## How to complete this task
Reproduce the lines from the one containing "You are a GUI" through the one containing "This screenshot has", substituting "screen image" for every "screenshot" and leaving everything else unchanged.

## Supplied records
Segment Open
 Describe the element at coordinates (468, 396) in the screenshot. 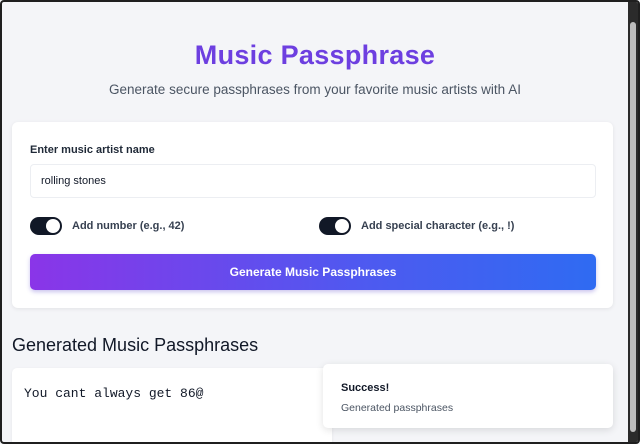

I see `success-toast: Success! Generated passphrases` at that location.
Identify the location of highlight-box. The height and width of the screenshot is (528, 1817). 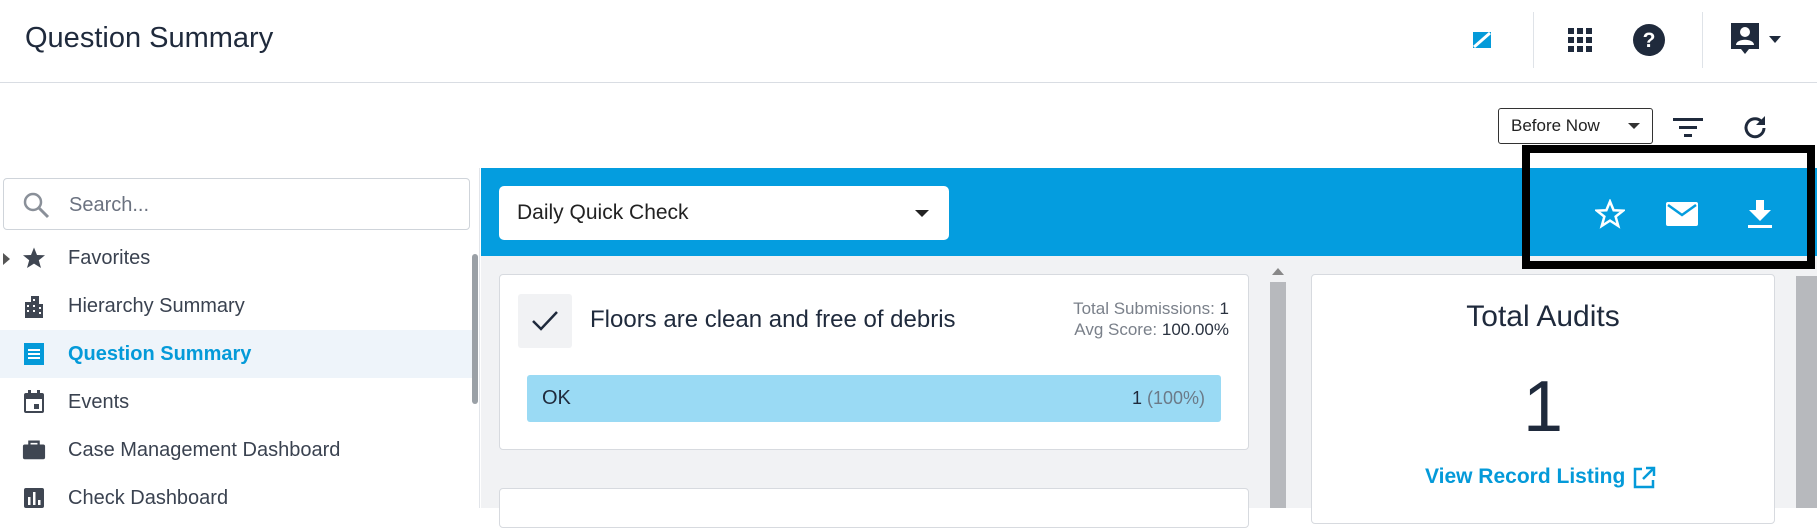
(1668, 207).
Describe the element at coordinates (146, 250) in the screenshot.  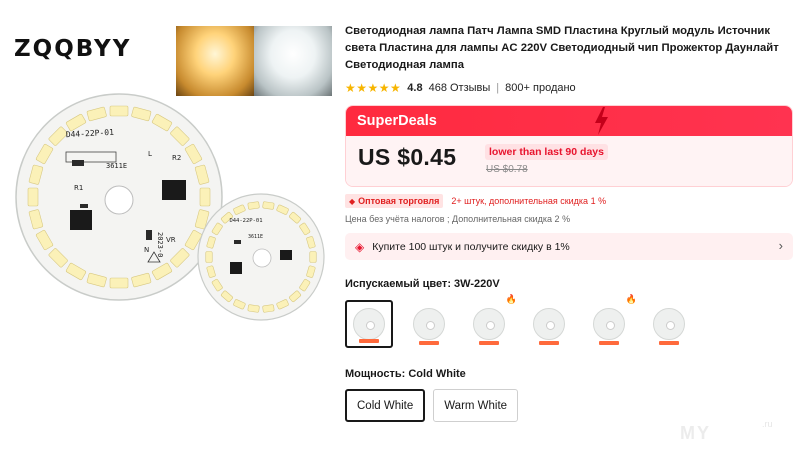
I see `board-large-n: N` at that location.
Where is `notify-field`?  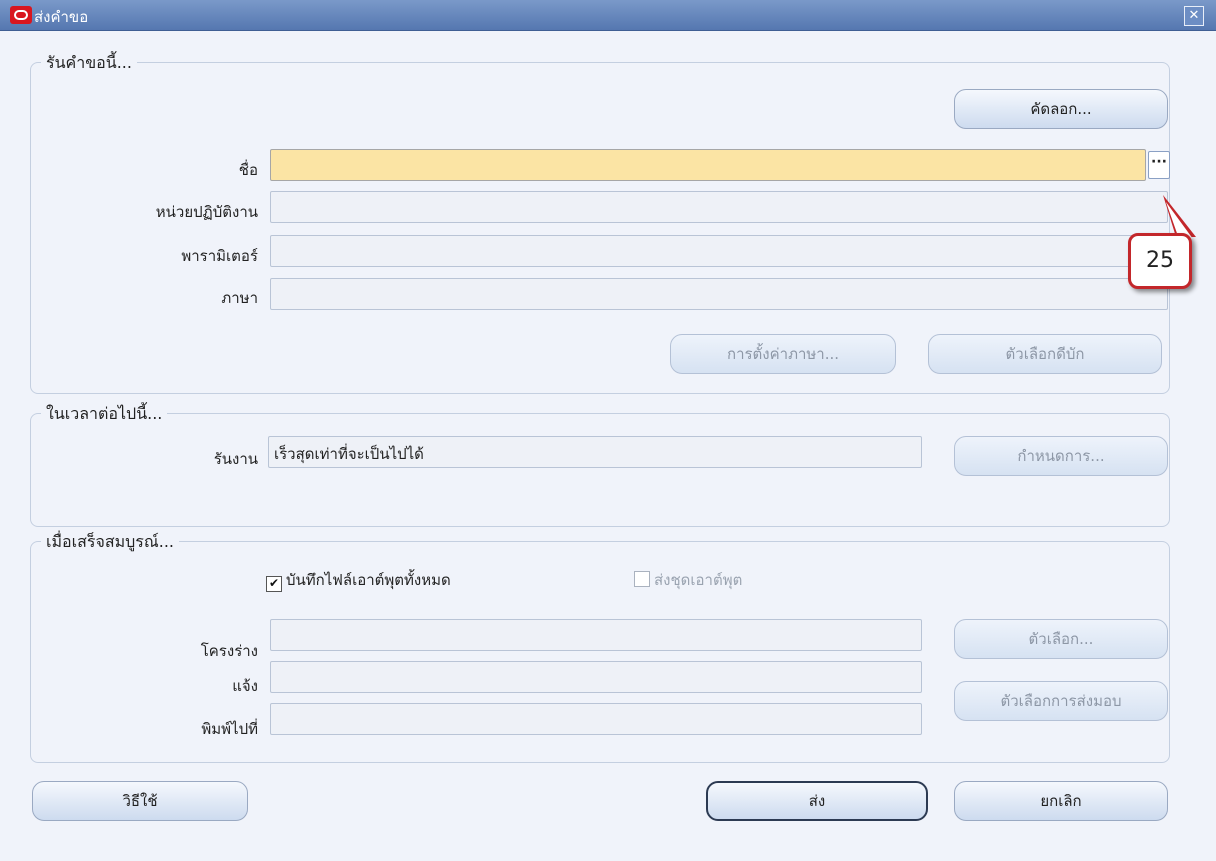 notify-field is located at coordinates (596, 677).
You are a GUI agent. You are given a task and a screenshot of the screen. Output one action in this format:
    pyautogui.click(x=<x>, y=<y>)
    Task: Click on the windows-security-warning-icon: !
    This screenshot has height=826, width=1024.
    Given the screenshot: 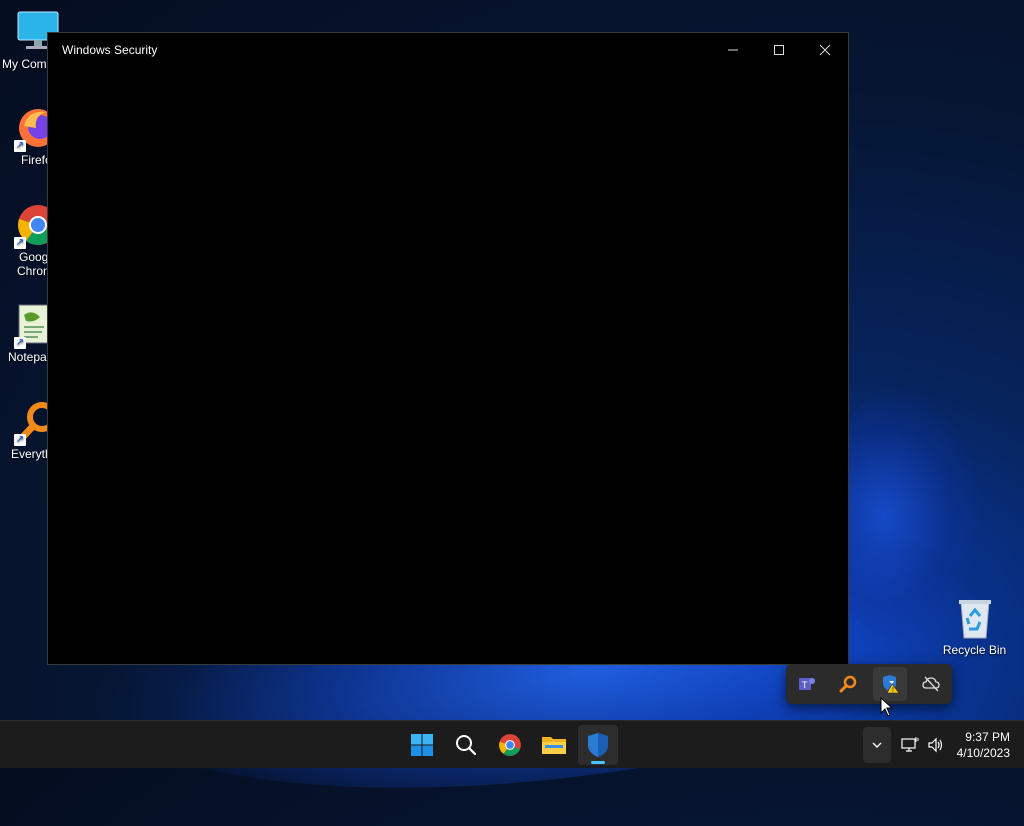 What is the action you would take?
    pyautogui.click(x=891, y=684)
Segment Closed
## Task result
You are a GUI agent. You are given a task and a screen image of the screen. Output one action in this format:
    pyautogui.click(x=<x>, y=<y>)
    Task: Click on the windows-security-warning-icon: !
    This screen image has height=826, width=1024.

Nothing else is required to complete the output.